### Stored data entries
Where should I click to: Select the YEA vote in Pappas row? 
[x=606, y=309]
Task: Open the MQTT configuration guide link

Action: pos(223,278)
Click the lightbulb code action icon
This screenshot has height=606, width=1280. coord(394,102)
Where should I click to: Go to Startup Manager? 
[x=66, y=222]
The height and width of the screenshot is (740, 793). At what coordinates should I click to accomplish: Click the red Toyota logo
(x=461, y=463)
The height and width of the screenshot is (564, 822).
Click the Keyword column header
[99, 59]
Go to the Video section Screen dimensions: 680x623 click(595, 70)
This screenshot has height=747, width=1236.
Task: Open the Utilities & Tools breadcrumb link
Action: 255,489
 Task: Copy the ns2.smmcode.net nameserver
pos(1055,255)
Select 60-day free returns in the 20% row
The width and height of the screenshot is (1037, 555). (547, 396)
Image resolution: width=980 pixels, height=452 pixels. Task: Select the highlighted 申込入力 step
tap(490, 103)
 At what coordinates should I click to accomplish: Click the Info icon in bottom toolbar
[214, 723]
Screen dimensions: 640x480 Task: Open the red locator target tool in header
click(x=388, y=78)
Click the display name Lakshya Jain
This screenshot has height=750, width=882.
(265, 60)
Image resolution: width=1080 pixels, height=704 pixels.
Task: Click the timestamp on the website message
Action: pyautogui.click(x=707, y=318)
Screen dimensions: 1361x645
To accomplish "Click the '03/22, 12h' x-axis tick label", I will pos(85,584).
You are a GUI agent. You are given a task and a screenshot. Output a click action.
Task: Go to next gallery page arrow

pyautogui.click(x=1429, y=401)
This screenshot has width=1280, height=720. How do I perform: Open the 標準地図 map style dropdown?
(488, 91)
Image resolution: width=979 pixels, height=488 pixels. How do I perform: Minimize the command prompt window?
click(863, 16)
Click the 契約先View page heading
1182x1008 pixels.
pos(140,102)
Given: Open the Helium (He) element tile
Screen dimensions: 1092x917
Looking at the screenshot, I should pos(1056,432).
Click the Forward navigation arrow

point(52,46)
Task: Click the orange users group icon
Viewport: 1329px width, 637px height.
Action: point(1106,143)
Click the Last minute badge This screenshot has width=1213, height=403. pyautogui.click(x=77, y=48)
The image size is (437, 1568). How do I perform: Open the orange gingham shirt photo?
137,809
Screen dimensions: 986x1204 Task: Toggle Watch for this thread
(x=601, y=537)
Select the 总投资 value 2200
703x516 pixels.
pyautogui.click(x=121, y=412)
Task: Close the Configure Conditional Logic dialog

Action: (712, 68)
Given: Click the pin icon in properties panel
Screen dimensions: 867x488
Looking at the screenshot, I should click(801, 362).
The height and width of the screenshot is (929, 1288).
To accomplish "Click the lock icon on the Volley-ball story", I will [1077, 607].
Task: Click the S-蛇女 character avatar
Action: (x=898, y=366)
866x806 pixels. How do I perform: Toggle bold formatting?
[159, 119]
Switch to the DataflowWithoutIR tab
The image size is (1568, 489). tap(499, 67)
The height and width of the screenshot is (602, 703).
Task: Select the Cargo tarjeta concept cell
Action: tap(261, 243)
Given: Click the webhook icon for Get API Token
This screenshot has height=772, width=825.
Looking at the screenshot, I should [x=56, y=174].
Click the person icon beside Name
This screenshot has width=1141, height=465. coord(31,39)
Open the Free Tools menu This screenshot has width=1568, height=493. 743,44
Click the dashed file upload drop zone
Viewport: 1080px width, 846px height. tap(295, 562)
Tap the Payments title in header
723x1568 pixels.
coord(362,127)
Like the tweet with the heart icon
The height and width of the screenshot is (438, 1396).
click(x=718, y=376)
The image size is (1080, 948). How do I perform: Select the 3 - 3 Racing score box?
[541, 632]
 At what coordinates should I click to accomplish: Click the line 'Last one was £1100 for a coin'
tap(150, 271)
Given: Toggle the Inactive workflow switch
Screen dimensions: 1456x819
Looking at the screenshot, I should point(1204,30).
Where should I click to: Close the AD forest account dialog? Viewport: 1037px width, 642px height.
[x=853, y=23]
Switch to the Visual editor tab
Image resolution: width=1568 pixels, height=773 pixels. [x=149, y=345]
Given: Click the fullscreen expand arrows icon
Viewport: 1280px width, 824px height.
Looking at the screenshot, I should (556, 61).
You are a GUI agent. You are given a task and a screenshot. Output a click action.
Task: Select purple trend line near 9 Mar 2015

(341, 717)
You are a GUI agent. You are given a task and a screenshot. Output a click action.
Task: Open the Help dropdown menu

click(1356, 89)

### Your instructions
Return the entries in full, keeping every line exactly as it is.

### Reply to the exercise
Where should I click to: Select the YEA vote in Pappas row? 
[x=606, y=309]
Task: Open the MQTT configuration guide link

Action: pos(223,278)
Click the lightbulb code action icon
This screenshot has height=606, width=1280. coord(394,102)
Where should I click to: Go to Startup Manager? 
[x=66, y=222]
The height and width of the screenshot is (740, 793). At what coordinates should I click to accomplish: Click the red Toyota logo
(x=461, y=463)
The height and width of the screenshot is (564, 822).
Click the Keyword column header
[99, 59]
Go to the Video section Screen dimensions: 680x623 click(595, 70)
This screenshot has height=747, width=1236.
Task: Open the Utilities & Tools breadcrumb link
Action: 255,489
 Task: Copy the ns2.smmcode.net nameserver
pos(1055,255)
Select 60-day free returns in the 20% row
The width and height of the screenshot is (1037, 555). (547, 396)
Image resolution: width=980 pixels, height=452 pixels. Task: Select the highlighted 申込入力 step
tap(490, 103)
 At what coordinates should I click to accomplish: Click the Info icon in bottom toolbar
[214, 723]
Screen dimensions: 640x480 Task: Open the red locator target tool in header
click(x=388, y=78)
Click the display name Lakshya Jain
This screenshot has height=750, width=882.
(265, 60)
Image resolution: width=1080 pixels, height=704 pixels.
Task: Click the timestamp on the website message
Action: pyautogui.click(x=707, y=318)
Screen dimensions: 1361x645
To accomplish "Click the '03/22, 12h' x-axis tick label", I will pos(85,584).
You are a GUI agent. You are given a task and a screenshot. Output a click action.
Task: Go to next gallery page arrow

pyautogui.click(x=1429, y=401)
This screenshot has width=1280, height=720. How do I perform: Open the 標準地図 map style dropdown?
(488, 91)
Image resolution: width=979 pixels, height=488 pixels. How do I perform: Minimize the command prompt window?
click(863, 16)
Click the 契約先View page heading
1182x1008 pixels.
pos(140,102)
Given: Open the Helium (He) element tile
Screen dimensions: 1092x917
Looking at the screenshot, I should pos(1056,432).
Click the Forward navigation arrow

point(52,46)
Task: Click the orange users group icon
Viewport: 1329px width, 637px height.
Action: point(1106,143)
Click the Last minute badge This screenshot has width=1213, height=403. pyautogui.click(x=77, y=48)
The image size is (437, 1568). How do I perform: Open the orange gingham shirt photo?
137,809
Screen dimensions: 986x1204 Task: Toggle Watch for this thread
(x=601, y=537)
Select the 总投资 value 2200
703x516 pixels.
pyautogui.click(x=121, y=412)
Task: Close the Configure Conditional Logic dialog

Action: (712, 68)
Given: Click the pin icon in properties panel
Screen dimensions: 867x488
Looking at the screenshot, I should click(801, 362).
The height and width of the screenshot is (929, 1288).
To accomplish "Click the lock icon on the Volley-ball story", I will [1077, 607].
Task: Click the S-蛇女 character avatar
Action: (x=898, y=366)
866x806 pixels. How do I perform: Toggle bold formatting?
[159, 119]
Switch to the DataflowWithoutIR tab
The image size is (1568, 489). tap(499, 67)
The height and width of the screenshot is (602, 703).
Task: Select the Cargo tarjeta concept cell
Action: tap(261, 243)
Given: Click the webhook icon for Get API Token
This screenshot has height=772, width=825.
Looking at the screenshot, I should [x=56, y=174].
Click the person icon beside Name
This screenshot has width=1141, height=465. coord(31,39)
Open the Free Tools menu This screenshot has width=1568, height=493. 743,44
Click the dashed file upload drop zone
Viewport: 1080px width, 846px height. tap(295, 562)
Tap the Payments title in header
723x1568 pixels.
coord(362,127)
Like the tweet with the heart icon
The height and width of the screenshot is (438, 1396).
click(x=718, y=376)
The image size is (1080, 948). How do I perform: Select the 3 - 3 Racing score box?
[541, 632]
 At what coordinates should I click to accomplish: Click the line 'Last one was £1100 for a coin'
tap(150, 271)
Given: Toggle the Inactive workflow switch
Screen dimensions: 1456x819
Looking at the screenshot, I should point(1204,30).
Where should I click to: Close the AD forest account dialog? Viewport: 1037px width, 642px height.
[x=853, y=23]
Switch to the Visual editor tab
Image resolution: width=1568 pixels, height=773 pixels. [x=149, y=345]
Given: Click the fullscreen expand arrows icon
Viewport: 1280px width, 824px height.
Looking at the screenshot, I should (556, 61).
You are a GUI agent. You are given a task and a screenshot. Output a click action.
Task: Select purple trend line near 9 Mar 2015

(341, 717)
You are a GUI agent. You are given a task and a screenshot. Output a click action.
Task: Open the Help dropdown menu

click(1356, 89)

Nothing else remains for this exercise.